**WHAT IS NEEDED**
Take each line from the entries that holds "Output" and copy it out.

(MATERIAL PROVIDED Opens)

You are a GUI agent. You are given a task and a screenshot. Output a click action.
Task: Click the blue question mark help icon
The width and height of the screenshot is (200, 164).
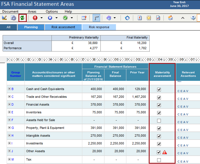[193, 18]
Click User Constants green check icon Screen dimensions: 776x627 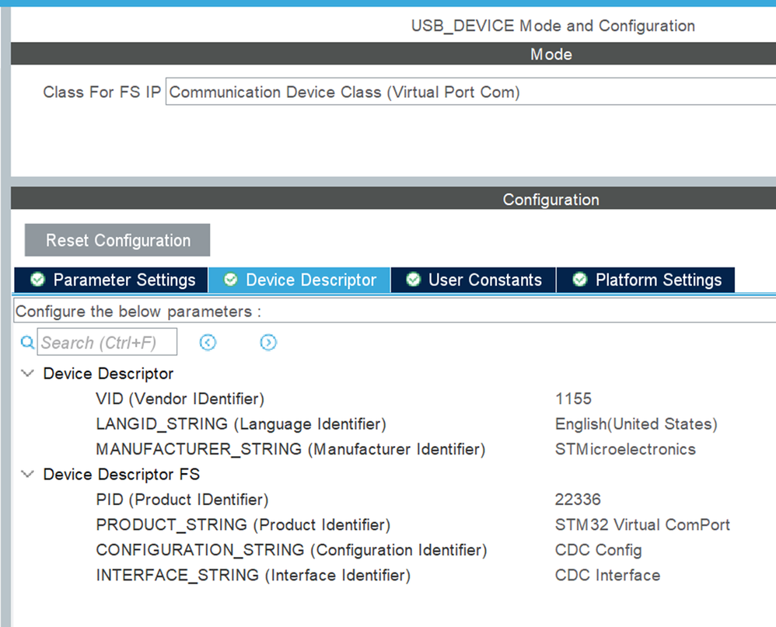click(x=413, y=280)
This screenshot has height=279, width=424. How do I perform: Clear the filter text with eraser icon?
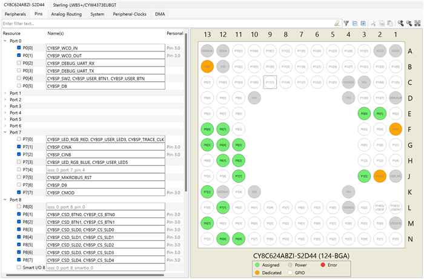point(337,23)
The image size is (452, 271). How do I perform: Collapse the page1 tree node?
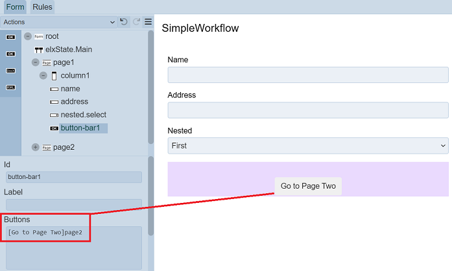(36, 62)
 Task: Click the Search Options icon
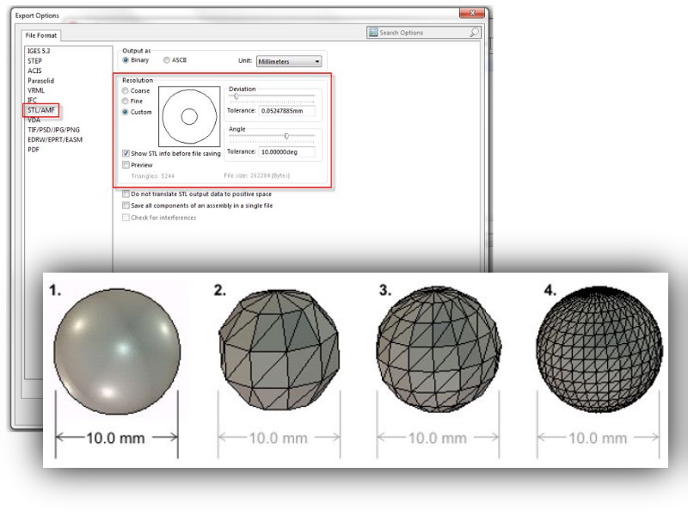[x=373, y=33]
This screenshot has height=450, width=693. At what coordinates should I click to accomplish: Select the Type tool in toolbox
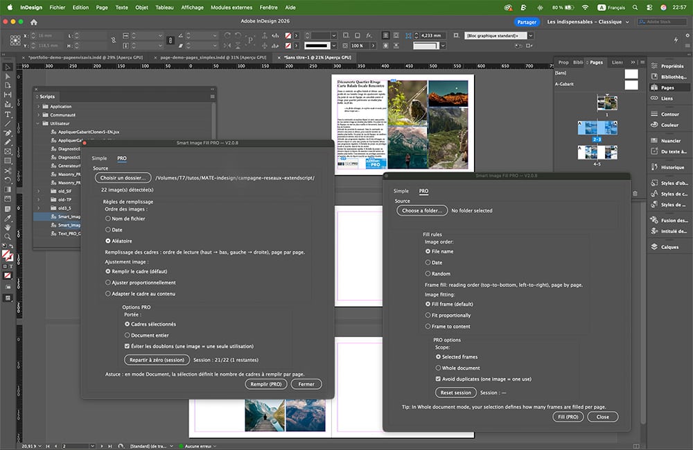[x=8, y=114]
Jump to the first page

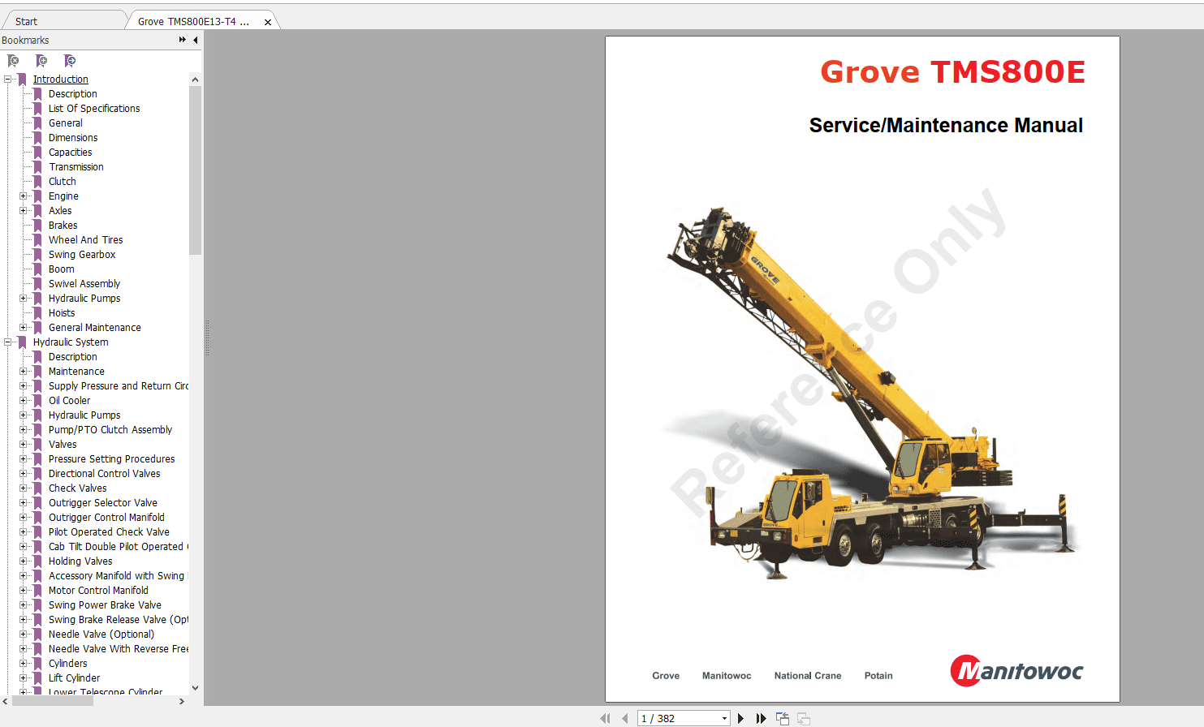tap(605, 718)
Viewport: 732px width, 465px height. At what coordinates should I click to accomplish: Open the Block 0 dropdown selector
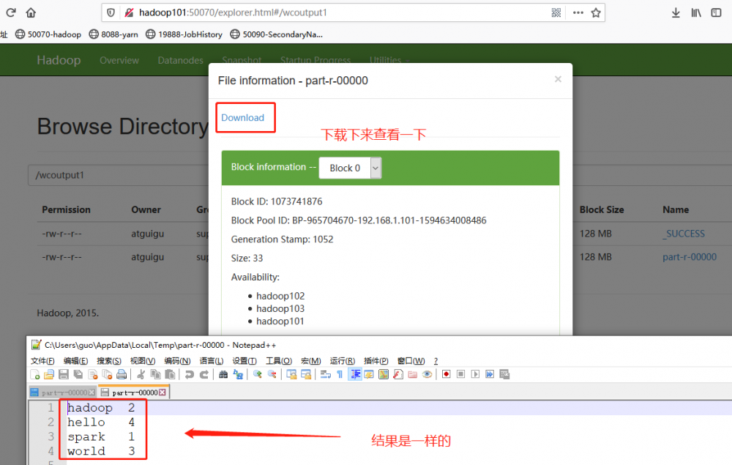350,168
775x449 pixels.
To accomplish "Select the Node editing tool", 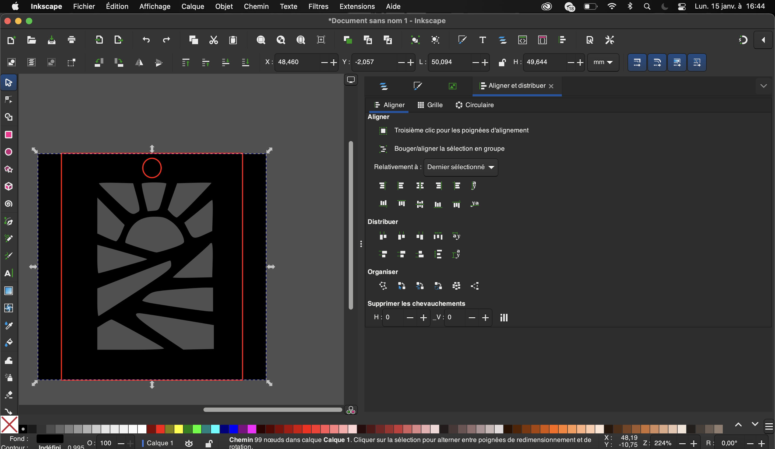I will point(9,100).
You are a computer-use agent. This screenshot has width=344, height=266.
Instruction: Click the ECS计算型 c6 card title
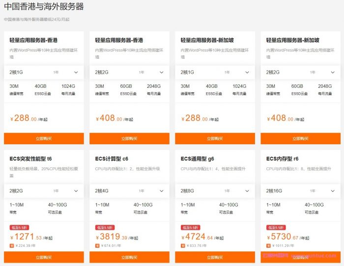point(112,159)
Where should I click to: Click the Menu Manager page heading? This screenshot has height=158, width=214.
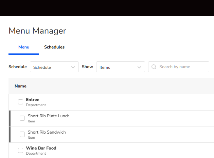(x=37, y=31)
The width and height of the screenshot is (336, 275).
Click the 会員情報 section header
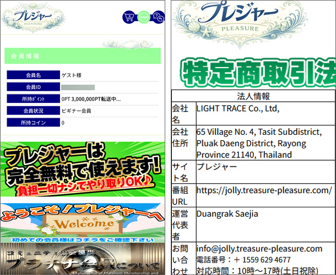pos(83,56)
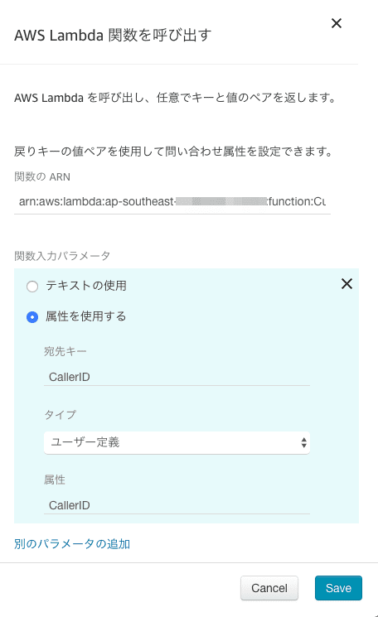Screen dimensions: 378x617
Task: Click the 関数入力パラメータ section label
Action: pyautogui.click(x=62, y=256)
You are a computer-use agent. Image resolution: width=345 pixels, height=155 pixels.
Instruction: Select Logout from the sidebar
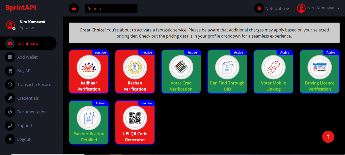10,139
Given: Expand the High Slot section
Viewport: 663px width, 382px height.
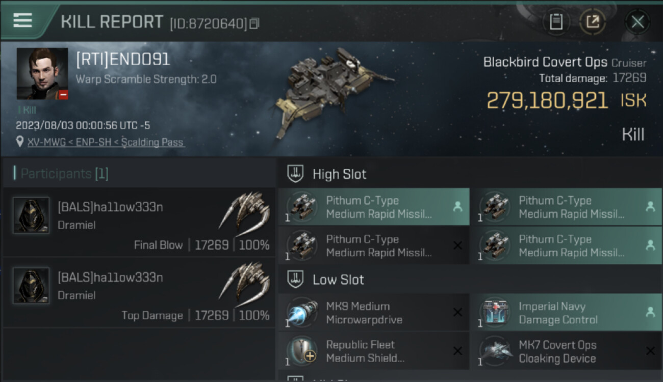Looking at the screenshot, I should tap(339, 174).
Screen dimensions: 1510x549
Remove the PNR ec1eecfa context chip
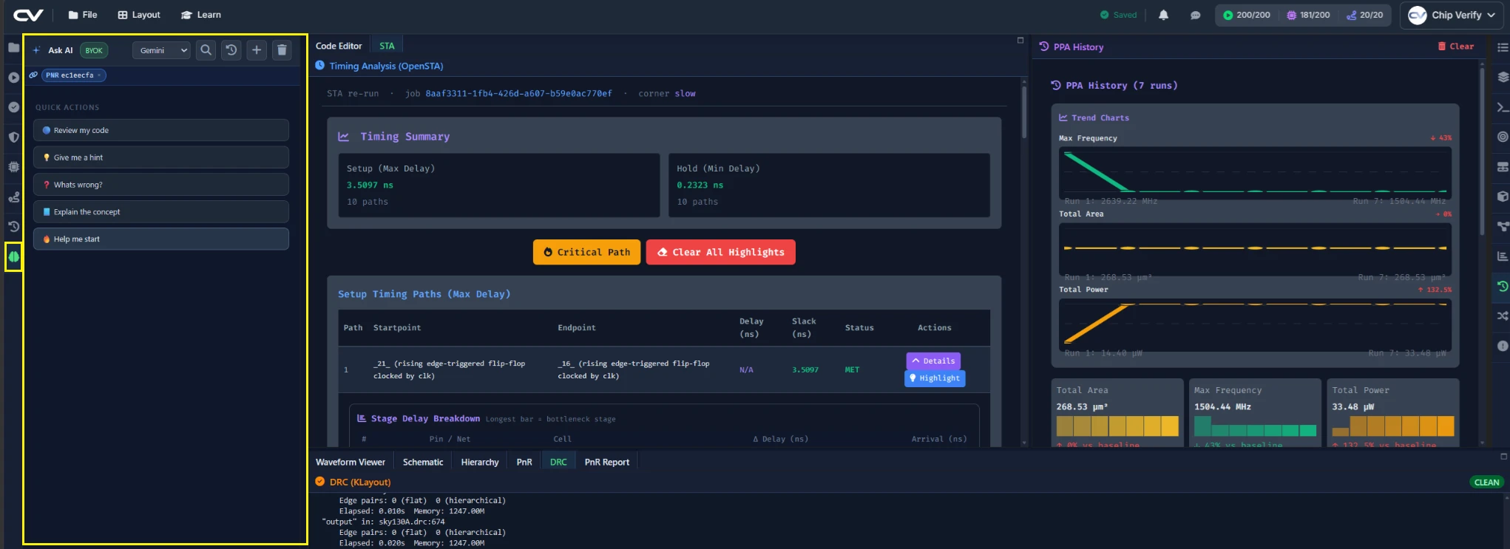click(x=99, y=75)
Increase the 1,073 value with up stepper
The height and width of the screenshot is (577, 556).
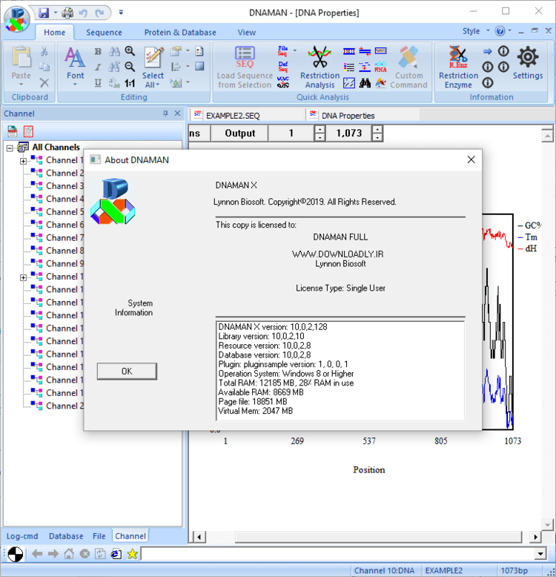(377, 129)
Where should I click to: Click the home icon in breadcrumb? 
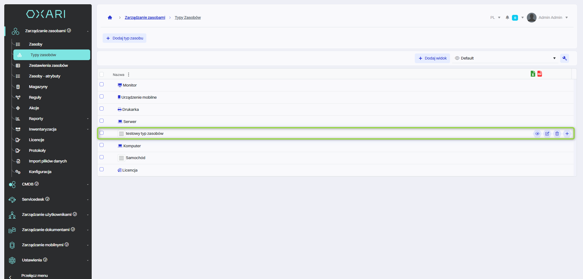(110, 18)
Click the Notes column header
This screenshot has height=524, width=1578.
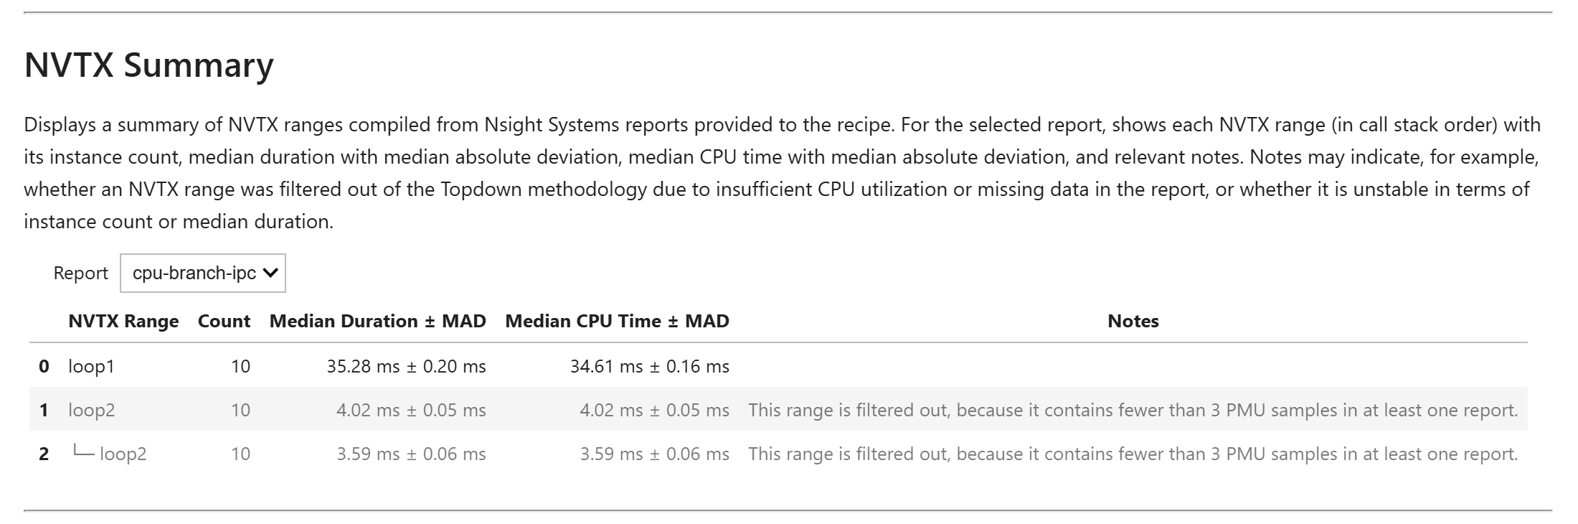[x=1133, y=321]
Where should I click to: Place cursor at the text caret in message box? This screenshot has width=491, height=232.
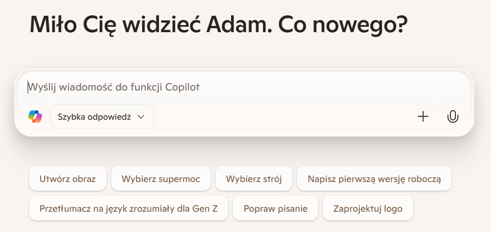point(28,87)
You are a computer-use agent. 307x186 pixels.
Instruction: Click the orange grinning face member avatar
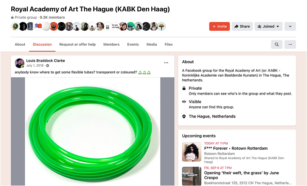[x=54, y=26]
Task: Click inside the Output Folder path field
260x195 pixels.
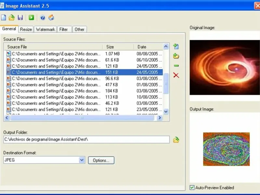Action: 86,139
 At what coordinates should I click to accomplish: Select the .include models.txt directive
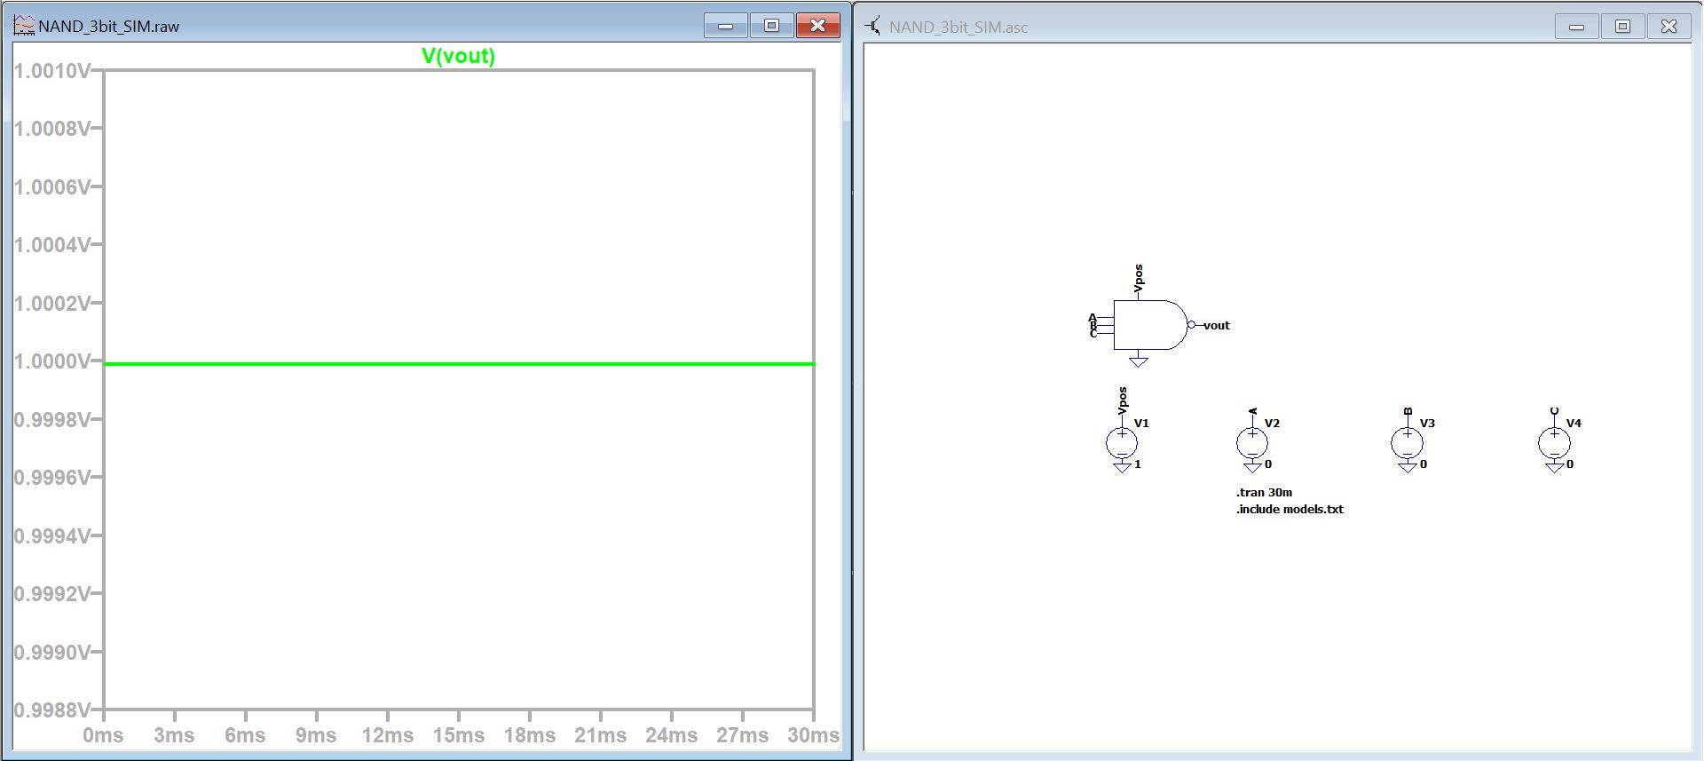1290,509
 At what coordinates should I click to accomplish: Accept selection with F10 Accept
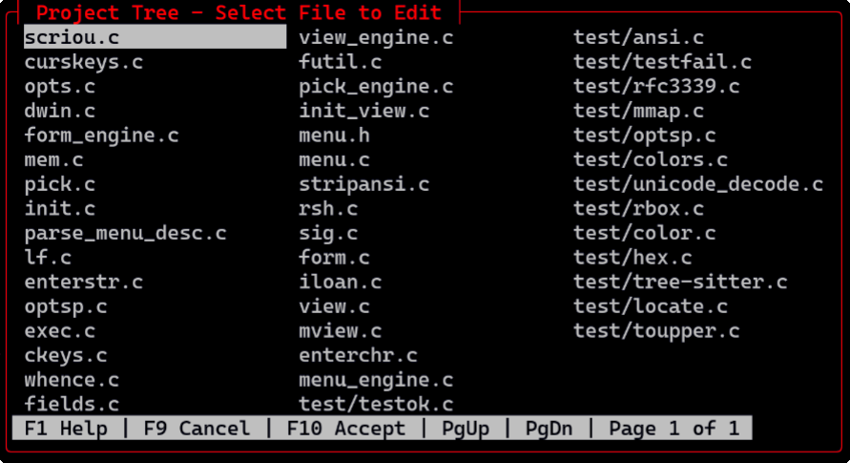point(346,429)
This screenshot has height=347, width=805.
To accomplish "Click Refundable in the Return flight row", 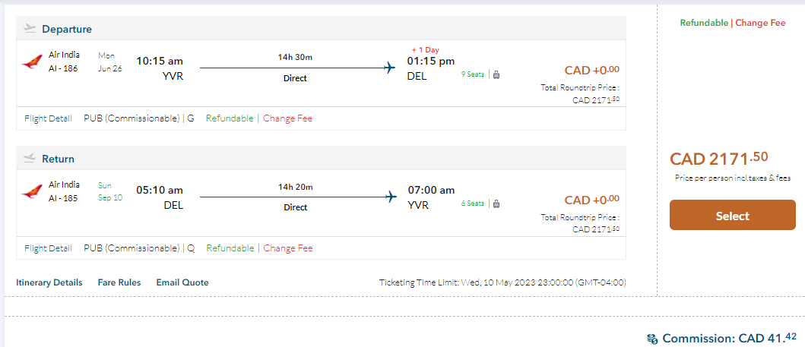I will pos(230,248).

(MATERIAL PROVIDED Closes)

**FINISHED TASK**
You are a GUI agent. You are given a task and a screenshot. Output a click action.
Task: Click inside the Output Folder path field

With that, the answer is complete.